We’ve just heard an unexpected tale from New Zealand where breastfeeding campaigners have stopped an advert showing rugby star bottle-feeding his baby.

Piri Weepu, an international rugby player who won the World Cup with the All Blacks in 2011, got caught in a media storm when outraged “lactivists” demanded that scenes of him bottle-feeding his 6-month old daughter, Taylor, be cut from a Government ad campaign.

The campaigners, from La Leche League, persuaded the country’s Health Sponsorship Council to edit the image out of the ad with their chief executive Alison Stanton saying the advert showed those behind the funding and making of the commercial “do not understand the issues around promoting, protecting and supporting breast-feeding” according to reports from New Zealand.

Although the ad was never aired, it seems La Leche may themselves have something to learn about “promoting, protecting and supporting” breast-feeding as the decision generated a flurry of negative media headlines and “outraged” both Piri’s supporters and families all over the country who had used formula were outraged according to New Zealand’s Natural Parenting magazine.

According to one marketing expert writing in The American Thinker the move to control the message on breastfeeding has damaged the important cause La Leche League exists to promote.

He said: “This story has appeared on the Today Show, on MSNBC’s website, and on more than 6,000 internet sites around the world, tarring La Leche Leagues worldwide with an extremist brush. While it “won” the issue, New Zealand’s La Leche League is now caught up in a publicity firestorm.  It’s too soon to know just how much this has hurt the cause of breastfeeding — not to mention the advocate groups’ ability to raise money, in the U.S. and around the world, as well as in New Zealand.”

According to Suzanne McFadden in The New Zealand Herald:

“Weepu was blasted last month for feeding his baby daughter” and “pro-breastfeeding groups, in turn, were stiff-armed for their ‘anti-father sentiment’.” Opinion on parenting forums was divided between “mums who applauded a dad helping out and others who felt an All Black hero…..could have a negative influence on breastfeeding”.

What makes the story all the more unusual is that the advert was nothing to do with feeding babies, but an advert to encourage people to stop smoking.

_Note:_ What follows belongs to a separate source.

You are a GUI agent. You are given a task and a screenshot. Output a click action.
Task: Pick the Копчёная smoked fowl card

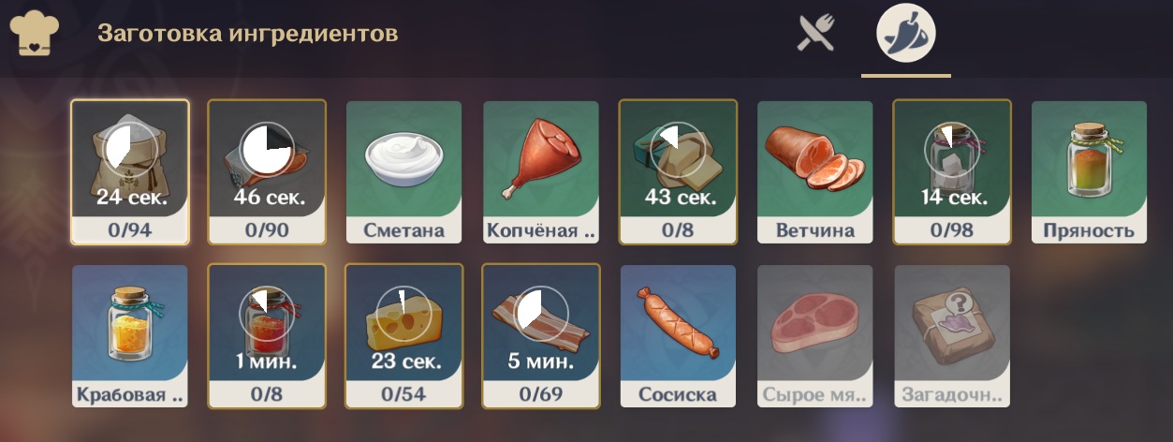click(x=540, y=172)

One commentator, Michele Zipp, a mother 0f two, said:

“This stirs up not just a bottle-feeding versus breastfeeding debate, but it feels terribly anti-father. I cannot help but feel really disappointed in La Leche League. I don’t feel anything about a man bottle-feeding his baby is anti-breastfeeding. He can’t breastfeed even if he wanted to. And for all any of us know, there was breastmilk in that bottle.”

Pat Tuohy the Health Ministry’s chief adviser, said: “Piri by all accounts is a great dad and a terrific guy. Probably of all of the people who’ve been damaged he’s probably had the hardest time in all this because he’s just been doing what any dad would do in his situation and good on him.”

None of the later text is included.